Assignment:
Could you please retype all of the entries exactly as they appear?

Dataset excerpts
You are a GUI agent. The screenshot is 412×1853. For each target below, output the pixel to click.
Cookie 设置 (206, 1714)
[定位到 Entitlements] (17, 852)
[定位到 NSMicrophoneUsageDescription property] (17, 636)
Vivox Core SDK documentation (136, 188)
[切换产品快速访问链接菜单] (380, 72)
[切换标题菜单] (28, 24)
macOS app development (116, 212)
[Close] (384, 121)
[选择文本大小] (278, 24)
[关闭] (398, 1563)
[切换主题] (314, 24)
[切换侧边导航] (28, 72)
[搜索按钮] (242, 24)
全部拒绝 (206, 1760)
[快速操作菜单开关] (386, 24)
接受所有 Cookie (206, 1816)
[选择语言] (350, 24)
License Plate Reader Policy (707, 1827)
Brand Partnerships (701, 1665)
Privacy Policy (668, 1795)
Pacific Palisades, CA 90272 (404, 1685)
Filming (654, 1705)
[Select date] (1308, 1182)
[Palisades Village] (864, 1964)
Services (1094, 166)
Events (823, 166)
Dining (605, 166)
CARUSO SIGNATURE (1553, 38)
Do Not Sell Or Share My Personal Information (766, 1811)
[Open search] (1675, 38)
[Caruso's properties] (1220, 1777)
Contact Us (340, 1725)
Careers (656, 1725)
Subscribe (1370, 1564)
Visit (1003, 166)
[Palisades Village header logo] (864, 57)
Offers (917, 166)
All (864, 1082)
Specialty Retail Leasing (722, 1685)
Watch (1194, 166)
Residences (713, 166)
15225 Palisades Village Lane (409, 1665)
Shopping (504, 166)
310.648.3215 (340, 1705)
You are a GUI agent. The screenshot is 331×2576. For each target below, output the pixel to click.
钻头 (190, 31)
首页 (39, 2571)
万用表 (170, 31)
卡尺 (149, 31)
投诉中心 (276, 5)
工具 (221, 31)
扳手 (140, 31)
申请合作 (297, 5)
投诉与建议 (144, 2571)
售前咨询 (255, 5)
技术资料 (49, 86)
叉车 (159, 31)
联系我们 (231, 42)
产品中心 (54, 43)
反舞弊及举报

Output for this task:
You are a GUI agent. The screenshot is 412×1853. For each target below, output the pixel to click.
Cookie 设置 (206, 1714)
[定位到 Entitlements] (17, 852)
[定位到 NSMicrophoneUsageDescription property] (17, 636)
Vivox Core SDK documentation (136, 188)
[切换产品快速访问链接菜单] (380, 72)
[切换标题菜单] (28, 24)
macOS app development (116, 212)
[Close] (384, 121)
[选择文本大小] (278, 24)
[关闭] (398, 1563)
[切换主题] (314, 24)
[切换侧边导航] (28, 72)
[搜索按钮] (242, 24)
全部拒绝 (206, 1760)
[快速操作菜单开关] (386, 24)
接受所有 Cookie (206, 1816)
[选择语言] (350, 24)
License Plate Reader Policy (707, 1827)
Brand Partnerships (701, 1665)
Privacy Policy (668, 1795)
Pacific Palisades, CA 90272 (404, 1685)
Filming (654, 1705)
[Select date] (1308, 1182)
[Palisades Village] (864, 1964)
Services (1094, 166)
Events (823, 166)
Dining (605, 166)
CARUSO SIGNATURE (1553, 38)
Do Not Sell Or Share My Personal Information (766, 1811)
[Open search] (1675, 38)
[Caruso's properties] (1220, 1777)
Contact Us (340, 1725)
Careers (656, 1725)
Subscribe (1370, 1564)
Visit (1003, 166)
[Palisades Village header logo] (864, 57)
Offers (917, 166)
All (864, 1082)
Specialty Retail Leasing (722, 1685)
Watch (1194, 166)
Residences (713, 166)
15225 Palisades Village Lane (409, 1665)
Shopping (504, 166)
310.648.3215 (340, 1705)
You are a GUI agent. The screenshot is 331×2576. For each target below, output the pixel to click.
钻头 (190, 31)
首页 (39, 2571)
万用表 (170, 31)
卡尺 (149, 31)
投诉中心 (276, 5)
工具 (221, 31)
扳手 (140, 31)
申请合作 (297, 5)
投诉与建议 (144, 2571)
售前咨询 (255, 5)
技术资料 (49, 86)
叉车 (159, 31)
联系我们 (231, 42)
产品中心 (54, 43)
反舞弊及举报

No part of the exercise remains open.